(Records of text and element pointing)
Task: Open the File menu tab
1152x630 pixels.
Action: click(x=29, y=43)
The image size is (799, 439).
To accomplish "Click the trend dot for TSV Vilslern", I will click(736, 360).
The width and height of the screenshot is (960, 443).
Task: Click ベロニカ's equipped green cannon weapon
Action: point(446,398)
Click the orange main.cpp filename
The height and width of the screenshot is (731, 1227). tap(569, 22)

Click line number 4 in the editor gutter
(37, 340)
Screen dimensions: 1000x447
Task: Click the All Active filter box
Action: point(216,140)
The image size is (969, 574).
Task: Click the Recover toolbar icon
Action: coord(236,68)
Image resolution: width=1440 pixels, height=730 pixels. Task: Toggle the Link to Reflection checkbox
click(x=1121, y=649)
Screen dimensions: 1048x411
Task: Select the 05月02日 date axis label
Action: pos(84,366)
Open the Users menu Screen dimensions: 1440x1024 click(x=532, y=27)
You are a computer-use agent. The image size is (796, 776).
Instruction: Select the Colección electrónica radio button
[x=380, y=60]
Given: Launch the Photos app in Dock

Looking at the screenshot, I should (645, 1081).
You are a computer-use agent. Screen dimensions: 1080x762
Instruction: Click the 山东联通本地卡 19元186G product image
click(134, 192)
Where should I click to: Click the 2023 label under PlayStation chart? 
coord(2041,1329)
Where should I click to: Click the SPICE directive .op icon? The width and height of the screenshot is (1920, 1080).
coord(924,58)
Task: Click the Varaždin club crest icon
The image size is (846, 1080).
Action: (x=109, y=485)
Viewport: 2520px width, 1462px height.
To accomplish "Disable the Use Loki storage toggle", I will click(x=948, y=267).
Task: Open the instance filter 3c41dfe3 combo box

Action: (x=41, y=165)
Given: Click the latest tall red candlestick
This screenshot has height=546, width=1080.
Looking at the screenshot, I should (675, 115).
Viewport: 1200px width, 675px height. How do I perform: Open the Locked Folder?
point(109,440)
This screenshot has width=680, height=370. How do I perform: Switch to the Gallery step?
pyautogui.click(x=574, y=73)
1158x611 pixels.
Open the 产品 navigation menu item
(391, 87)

Problem to work on: Copy these lines verbatim, covering every record in the text.

Response:
Task: Open the File menu tab
1152x630 pixels.
Action: click(x=29, y=43)
The image size is (799, 439).
To accomplish "Click the trend dot for TSV Vilslern", I will click(736, 360).
The width and height of the screenshot is (960, 443).
Task: Click ベロニカ's equipped green cannon weapon
Action: point(446,398)
Click the orange main.cpp filename
The height and width of the screenshot is (731, 1227). tap(569, 22)

Click line number 4 in the editor gutter
(37, 340)
Screen dimensions: 1000x447
Task: Click the All Active filter box
Action: point(216,140)
The image size is (969, 574).
Task: Click the Recover toolbar icon
Action: coord(236,68)
Image resolution: width=1440 pixels, height=730 pixels. Task: Toggle the Link to Reflection checkbox
click(x=1121, y=649)
Screen dimensions: 1048x411
Task: Select the 05月02日 date axis label
Action: pos(84,366)
Open the Users menu Screen dimensions: 1440x1024 click(x=532, y=27)
You are a computer-use agent. The image size is (796, 776).
Instruction: Select the Colección electrónica radio button
[x=380, y=60]
Given: Launch the Photos app in Dock

Looking at the screenshot, I should (645, 1081).
You are a computer-use agent. Screen dimensions: 1080x762
Instruction: Click the 山东联通本地卡 19元186G product image
click(134, 192)
Where should I click to: Click the 2023 label under PlayStation chart? 
coord(2041,1329)
Where should I click to: Click the SPICE directive .op icon? The width and height of the screenshot is (1920, 1080).
coord(924,58)
Task: Click the Varaždin club crest icon
The image size is (846, 1080).
Action: (x=109, y=485)
Viewport: 2520px width, 1462px height.
To accomplish "Disable the Use Loki storage toggle", I will click(x=948, y=267).
Task: Open the instance filter 3c41dfe3 combo box

Action: (x=41, y=165)
Given: Click the latest tall red candlestick
This screenshot has height=546, width=1080.
Looking at the screenshot, I should (675, 115).
Viewport: 1200px width, 675px height. How do I perform: Open the Locked Folder?
point(109,440)
This screenshot has width=680, height=370. How do I perform: Switch to the Gallery step?
pyautogui.click(x=574, y=73)
1158x611 pixels.
Open the 产品 navigation menu item
(391, 87)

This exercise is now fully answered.